The relationship between the private equity and merchant banking business
has already shown results and significant potential exists for both these
aspects of the group. We find strong market acceptance of the Brait name,
as well as a growing understanding from our client base and shareholders
of the strategy and benefits inherent in the merger. Noteworthy milestones
during the year include:
- Raising of the South African Private Equity Fund 111 which has to date
secured commitments in excess of R2 500 million (US$420 million). Soon after
the year-end the first closing of the Brait Technology and Innovation Fund I
was announced with commitments of some R250 million to date, targeting
investments in technology and innovation. These funds, together with the
existing funds, position Brait as South Africa's pre-eminent private equity
manager with some R4 200 million of commitments under management.
- Disposal of operations which were incorporated into the group at the time of
the merger but which are no longer core to its strategy. These include the
group's investments in Fincorp and its property development, broking business
under the Seeff franchise and mortgage origination activities.
- Participation in the repositioning of Brait's interest in Decimax and the
successful and profitable listing of Decillion.
-Achievement of profitability at Brait Asset Managers following attainment of
critical mass, and 30% growth in total funds under management.
- Successful first year of operation for Brait's unit trust management business
in which R340 million of funds were attracted, a sound maiden profit recorded
and all performance benchmarks exceeded.
- A secure capital adequacy ratio of 25,5% at Brait Merchant Bank following an
additional R255 million capitalisation during the year.
YEAR 2000 COMPLIANCE
As a consequence of the group's Year 2000 compliance review, it is in a
position to report that the final target date for compliance of all internal
systems is June 1999. The group has already achieved compliance on its core
internal systems. Based on the reviews and procedures carried out to date, it is
not expected that the group will suffer any material liability from problems
associated with the Year 2000 issue, nor is it expected that any of the group's
businesses or its results will be materially adversely affected. The board and
the audit committee have been kept informed of progress in this regard.

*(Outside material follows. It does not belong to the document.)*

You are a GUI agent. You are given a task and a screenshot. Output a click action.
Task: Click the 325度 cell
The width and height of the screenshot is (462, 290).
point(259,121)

The direct and indirect costs incurred to date, including the replacement or
upgrading of non-compliant software and hardware, have been expensed against
income and have not been material in the context of the group's results.
DIVIDEND
The board has proposed an annual dividend declaration equivalent to 60 South
African cents per share for the period ended 31 March 1999. In terms of the
articles of association of the company, shareholders are required to approve
the declaration of the dividend which will be tabled at the annual general
meeting of shareholders to be held in Luxembourg on 3 August 1999. Payment of
the dividend in respect of the year ended 31 March 1999 is expected to be made
in early August once shareholders have given their approval.
CONCLUSION AND PROSPECTS
This has been a year of building a foundation for a new and exciting
group. We believe strongly in our values and are determined to manage our
relationships with our stakeholders for mutual benefit.
In the long term, we expect to grow and deliver to our stakeholders a return
well in excess of our risk-adjusted cost of capital.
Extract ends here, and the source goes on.